> DOCUMENT SECTION:
-- START --

Obama’s Middle East speech: “democratic” rhetoric cloaks predatory policy
Obama’s speech on the Middle East, and especially his remarks about the Israeli-Palestinian impasse, have detonated the usual storm of confusion in America, with many people–abetted by the media–taking at face value Obama’s allusions to the building of a two-state solution. Ignoring the pervasive hypocrisy in the presidential speech, and the fact it is riddled with enormous topical holes, the right wing is already on the march berating him for “betraying Israel,” as the Israeli right wing and its well-placed supporters in the US provide the usual hysterical chorus. The baying and howling from the right may be so loud that some progressives, as it happened with Obama’s healthcare reform, may be pardoned for actually believing the president has actually advanced something progressive.— P. Greanville
By Bill Van Auken, Senior political writer, WSWS.ORG | 20 May 2011
In his “Arab spring” speech Thursday, Obama sought to cloak US imperialism’s predatory aims in the Middle East and North Africa in a mass of hypocritical and empty “democratic” rhetoric.
While promoted by the White House as the initiation of a change of course in US policy, Obama’s rambling and distorted review of recent developments in the region offered nothing of the kind.
Rather, they signaled US imperialism’s determination to continue its drive to exert hegemonic control over the oil-rich countries of the Middle East and North Africa in the face of a powerful revolutionary challenge from below and ever stiffer competition from economic rivals in China and Europe.
According to initial press reports, the speech was largely received with dismissal and contempt in the Arab countries. Despite Obama’s use of the word “democracy” or “democratic” 23 times in his address, there was no sense in the speech that anything has changed in the policy of a government that has steadfastly backed ruthless dictatorships and monarchies in the region and given unqualified support for six decades to Israel’s suppression of the Palestinian people.
Obama began by summarily dismissing the significance of the two US wars that began under the Bush White House and have continued under his presidency, claiming the lives of over a million people.
“Now, already, we’ve done much to shift our foreign policy following a decade defined by two costly conflicts,” he said. “After years of war in Iraq, we’ve removed 100,000 American troops and ended our combat mission there. In Afghanistan, we’ve broken the Taliban’s momentum, and this July we will begin to bring our troops home and continue a transition to Afghan lead.”
As if militarism and war did not continue to “define” US foreign policy. In Iraq, nearly 50,000 US troops remain, and the Pentagon is maneuvering with the Iraqi government to keep a significant number of them there permanently. As for the claim that the US has “broken the Taliban’s momentum,” with nearly 100,000 troops in Afghanistan, violence remains at record levels and there is every indication that the population is turning ever more hostile to the US occupation and the puppet government that it has maintained.
Obama went on to boast of the US killing of Osama bin Laden as a “huge blow” to al-Qaeda, while in the same breath acknowledging that the former CIA ally had lost his “relevance” in the face of the upheavals in the Middle East over the past several months. The attempt to segue from a dirty assassination to the revolutionary uprising of the masses fell flat.

-- END --

> SUPPLIED MATERIAL:
-- START --

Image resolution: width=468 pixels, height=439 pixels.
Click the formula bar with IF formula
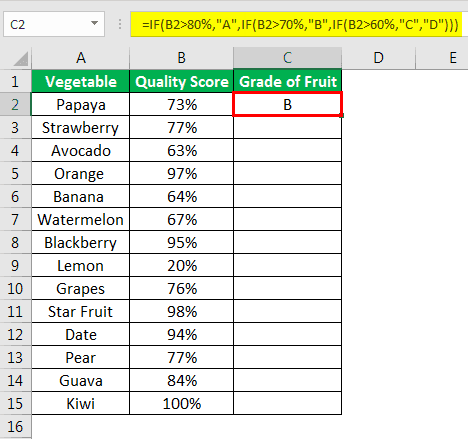(x=296, y=24)
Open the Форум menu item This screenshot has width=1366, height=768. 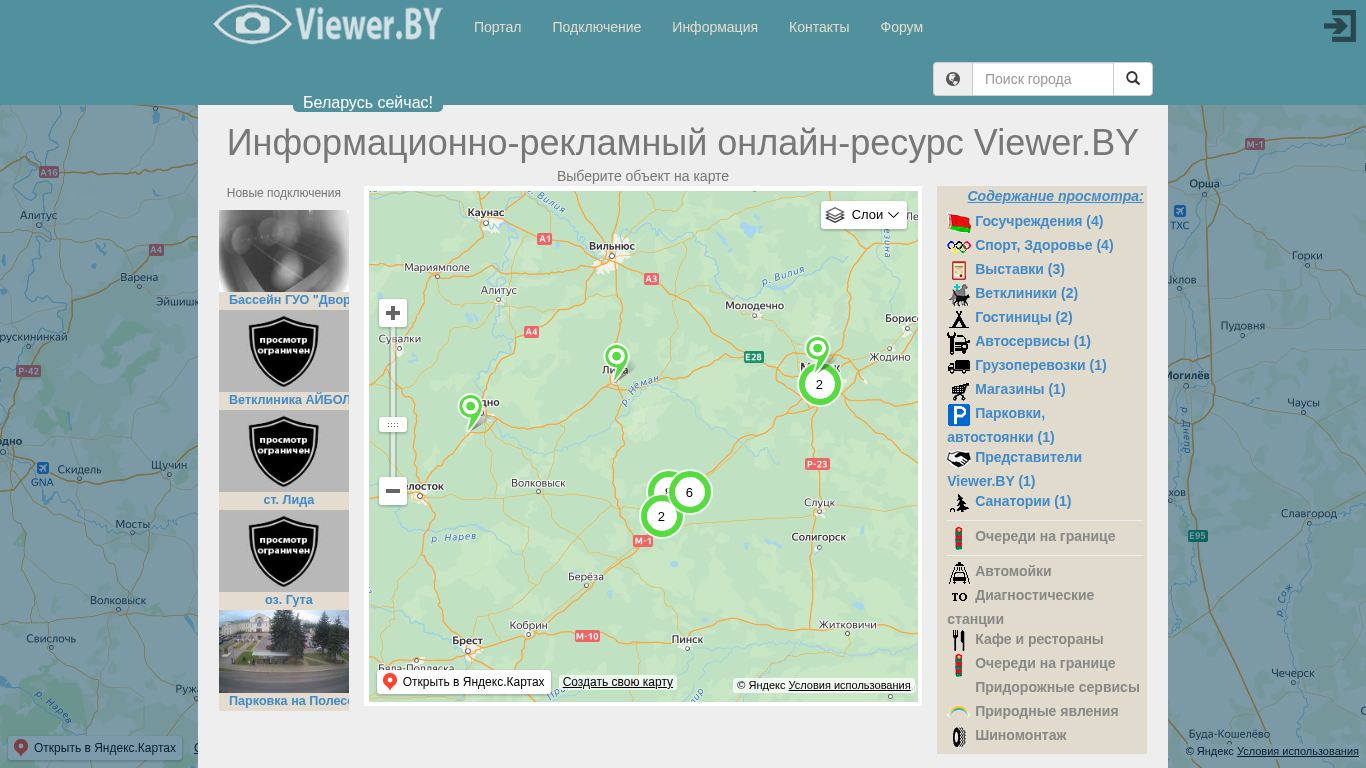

-- END --

> WHAT TO DO: Rewrite everything in the commentary on Obama's Middle East speech from "According to initial" down to "the Palestinian people.", using "scorn" in place of "contempt".

> THE SOLUTION:
According to initial press reports, the speech was largely received with dismissal and scorn in the Arab countries. Despite Obama’s use of the word “democracy” or “democratic” 23 times in his address, there was no sense in the speech that anything has changed in the policy of a government that has steadfastly backed ruthless dictatorships and monarchies in the region and given unqualified support for six decades to Israel’s suppression of the Palestinian people.